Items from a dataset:
□ □ □ □

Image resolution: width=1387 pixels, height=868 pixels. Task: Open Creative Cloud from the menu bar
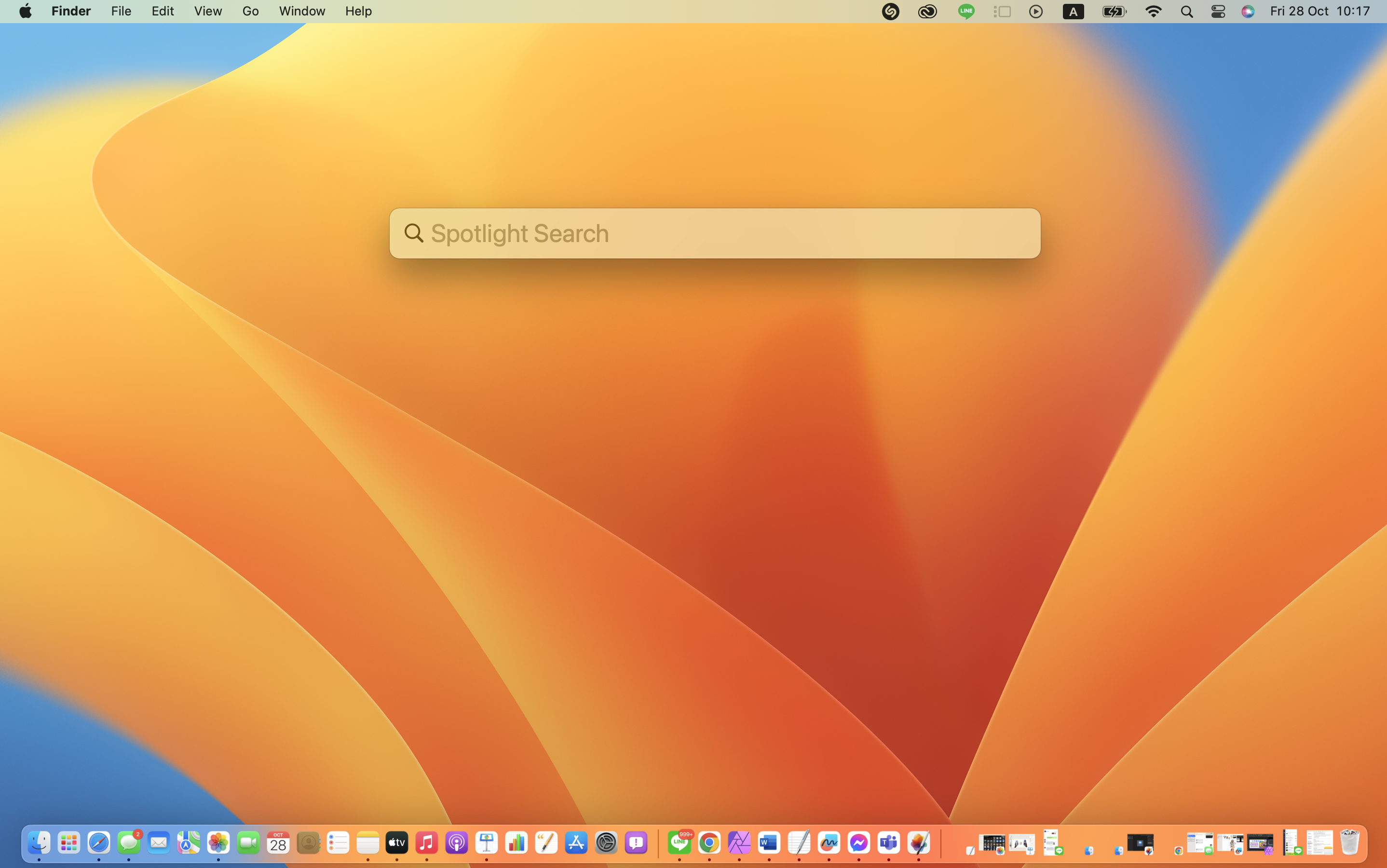pos(927,12)
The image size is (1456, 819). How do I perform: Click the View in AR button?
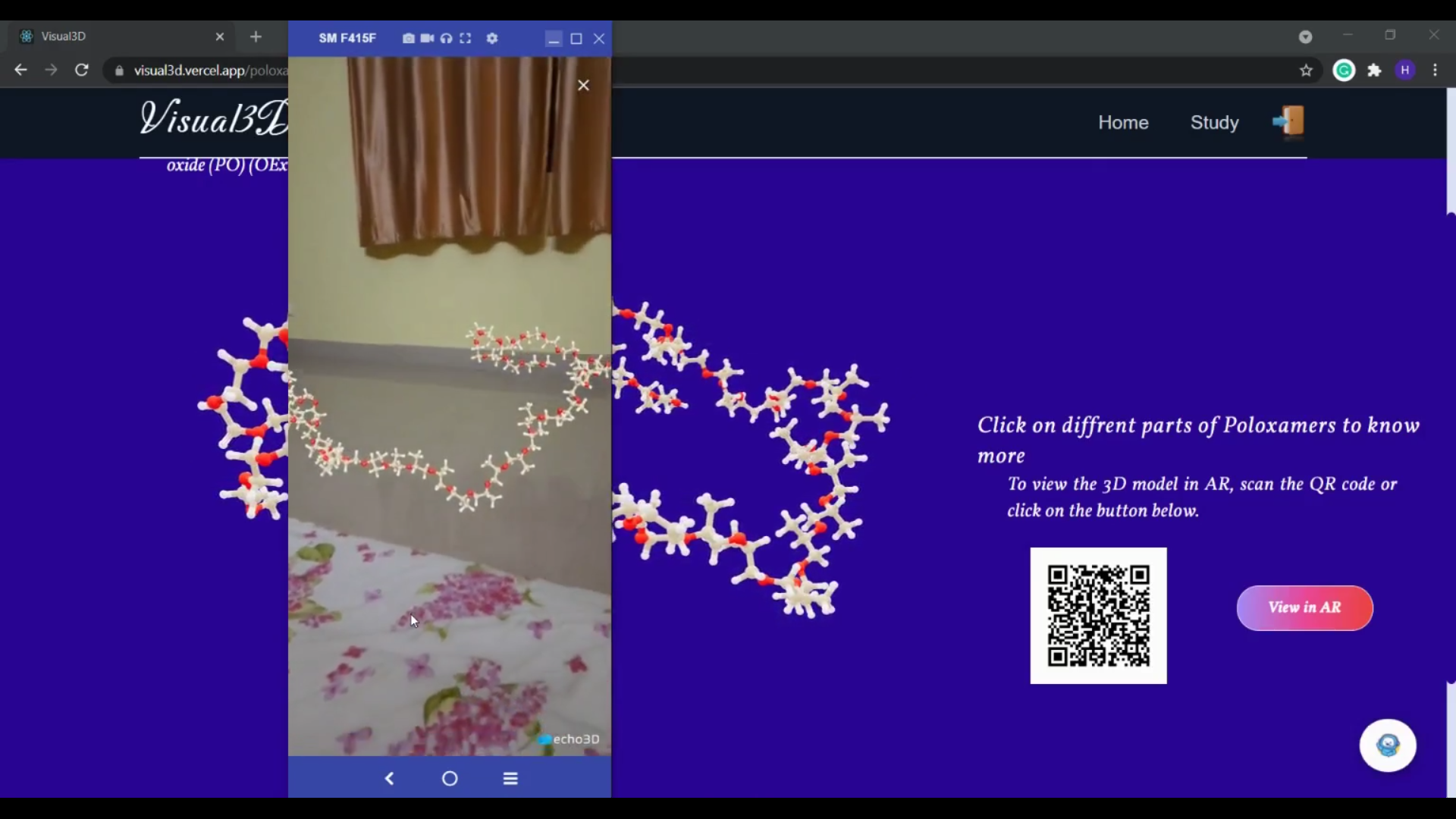1304,607
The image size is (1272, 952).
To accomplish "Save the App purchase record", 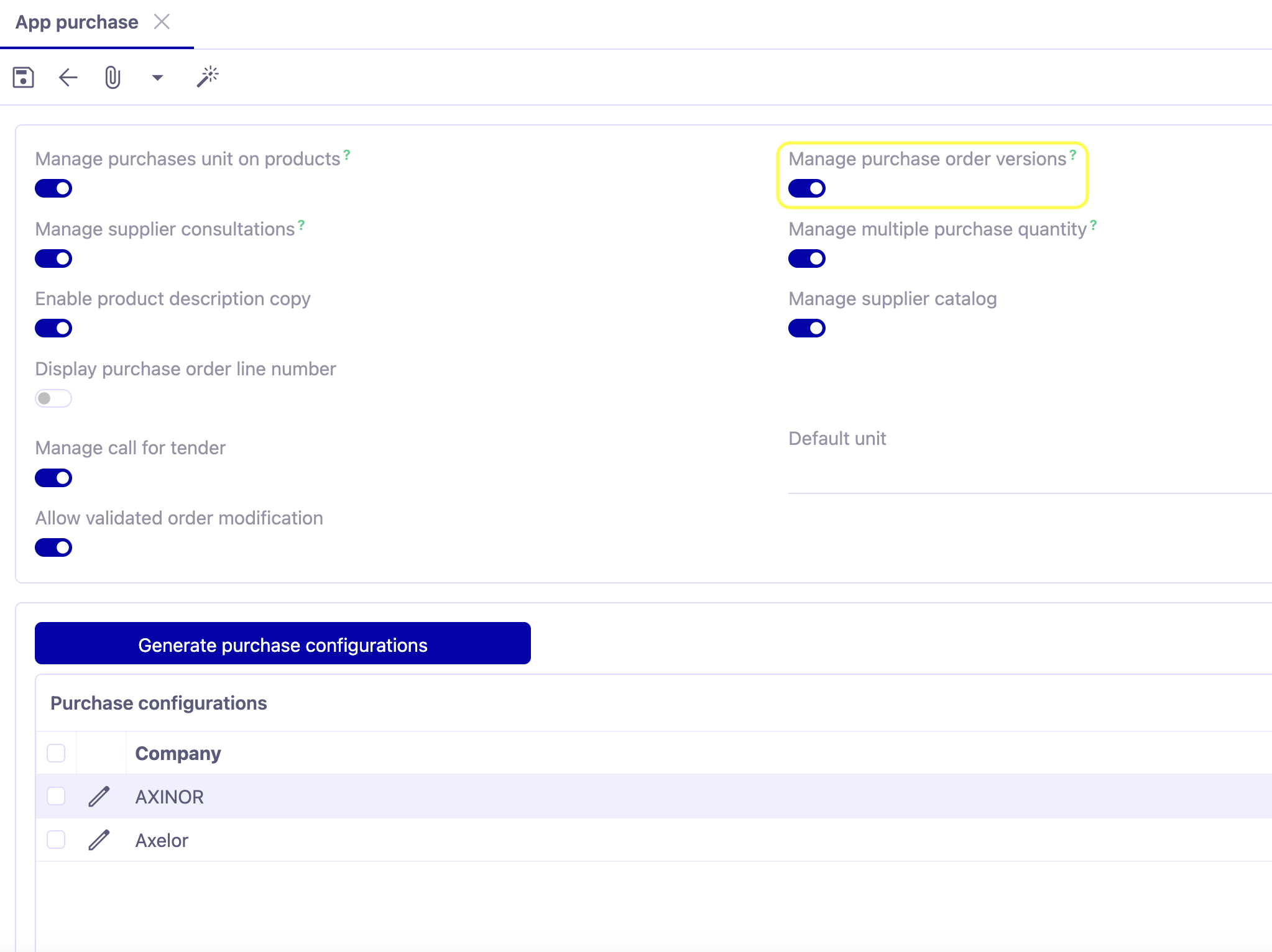I will tap(24, 77).
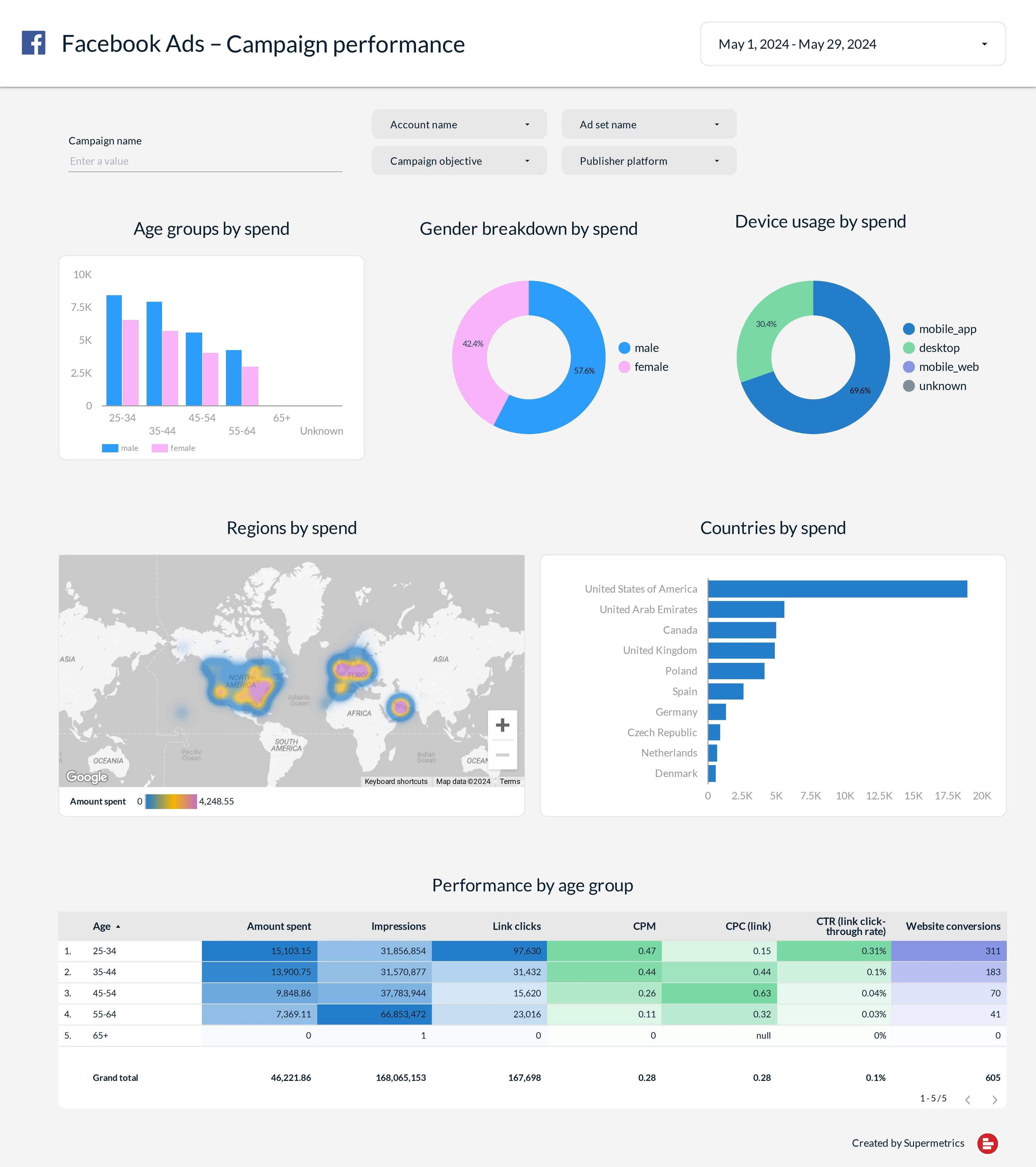Expand the Account name filter
Screen dimensions: 1036x1167
point(459,124)
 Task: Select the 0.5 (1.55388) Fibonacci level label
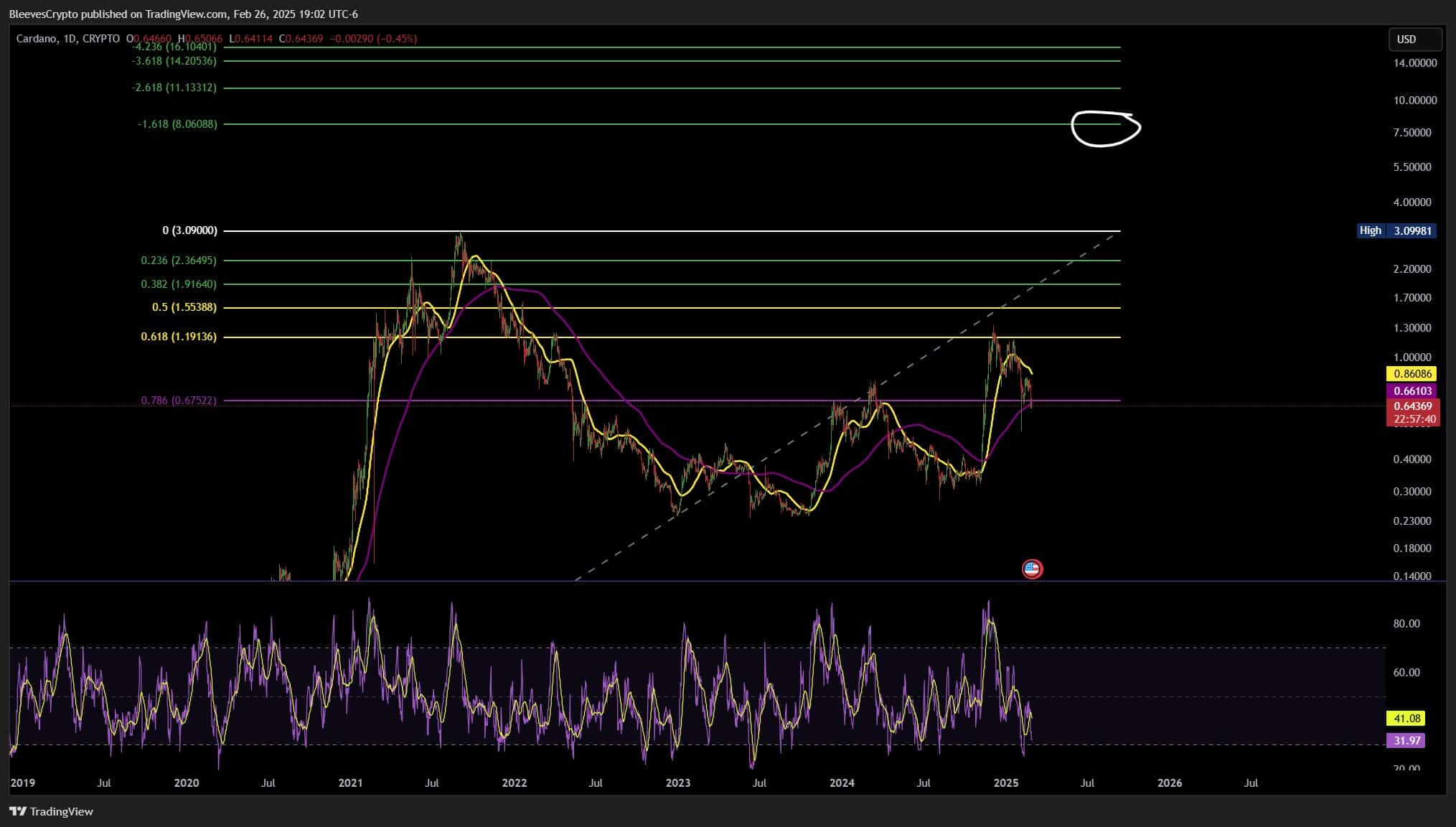tap(184, 307)
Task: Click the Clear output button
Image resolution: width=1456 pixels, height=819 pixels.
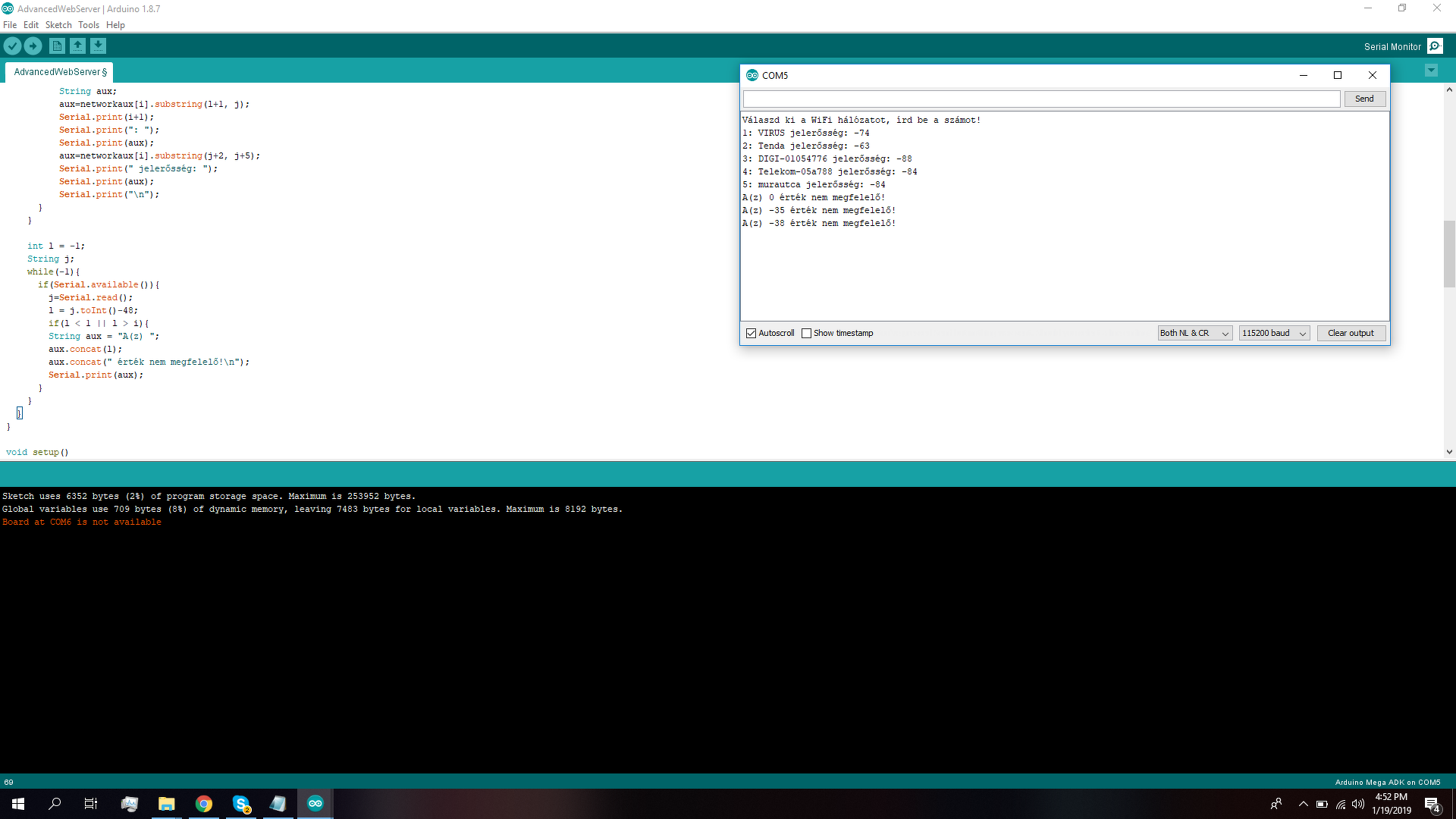Action: (x=1351, y=334)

□ □ □ □

Each line from the one bearing "Task: Click the Clear output button" through the final line of the records is to be copied exactly, and no pictures are to be included.

Task: Click the Clear output button
Image resolution: width=1456 pixels, height=819 pixels.
Action: (x=1351, y=334)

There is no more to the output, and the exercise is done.